Eventually I went off to the CHM to lead a tour. On the way back I stopped first at Summerwinds Nursery on Middlefield. On this first warm weekend of spring it was bustling with people buying plants and fertilizer etc. Marian would have been there I’m sure, picking out bedding plants for the “porch pots”, three large bowl-shaped pots that stood on our front porch. She would plant them with blooming things every spring. I retired those pots to the garage last fall when the then-current crop of bedding plants were dying down. I thought very briefly of bringing them back and planting them, but… no.
I was only at the nursery to buy plant supports for the two big dragon-wing begonias that live in pots on the porch. I do intend to keep them for my deck at C.H., and for that they have to have saucers, so water doesn’t drip down to the next floor’s deck. I thought they’d be better off with casters as well, so I got little wheeled supports for them that incorporate saucers. That was another to-do item.
From the nursery it was just a few blocks to FOPAL where the monthly sale was going on. I went in to see how the Computer shelf was doing. Quite a few gaps in the shelving showed that some books had been bought. I was disappointed though, because I had set up a short section labeled “classics and nostalgia” and stocked it with blasts from the past, like “Using your TRS-80 in the home” and a book by Larry Yourdon on “Structured COBOL”. Maybe people had gotten a kick out of it, but nobody had bought anything. I also took a look around the Bargain Room, which is quite remarkable, really three large rooms where all books are $1 and the high stacks are just stuffed with thousands of volumes.
At home I sat down to do something about the file of “letters to us” that Marian had carefully collated, and which had sat in the closet unexamined for over thirty years. Going through it I found that almost all the letters were from the period 1975-1979, around the time we were living in London. We wrote regular letters describing our adventures, duplicated them and sent them to half a dozen friends and relations. Said friends and relations often replied, and these replies are the bulk of the file. It’s nice to know that we had people who were complimenting us on our travel narratives.

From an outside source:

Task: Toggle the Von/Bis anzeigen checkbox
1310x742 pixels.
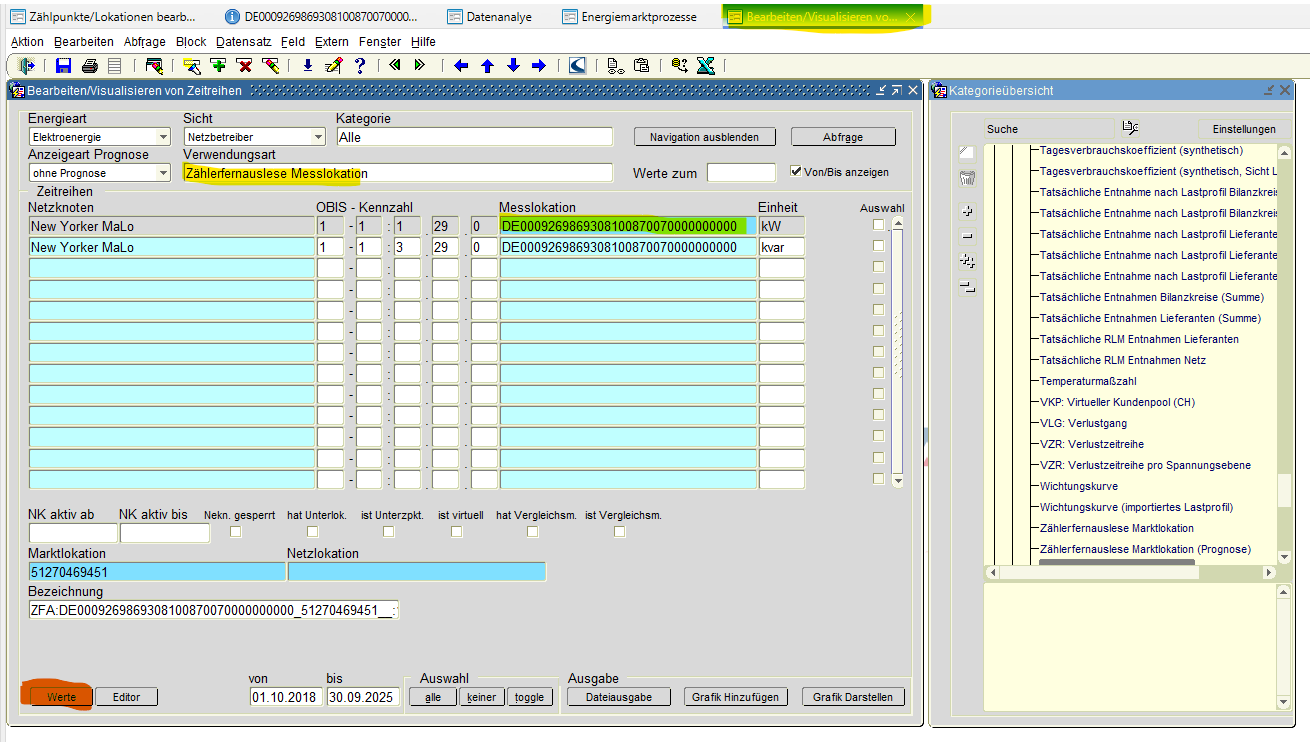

One particularly good correspondent was Marian’s sister Jean. I set the thick packet of letters from her aside and emailed her to see if she wants them. The rest I put in the recycle.
One last item: two dresser drawers of Christmas wrapping material. Rolls of paper, boxes of tags, a shoebox of ribbon spools. Bagged the complete rolls in a big white garbage bag to be sold (maybe). Plain paper and plain boxes into the recycle. Scraps of foil and shiny stuff into the trash. Two more empty drawers!
And that is bloody well that for the weekend. Sunday is a day of rest from downsizing.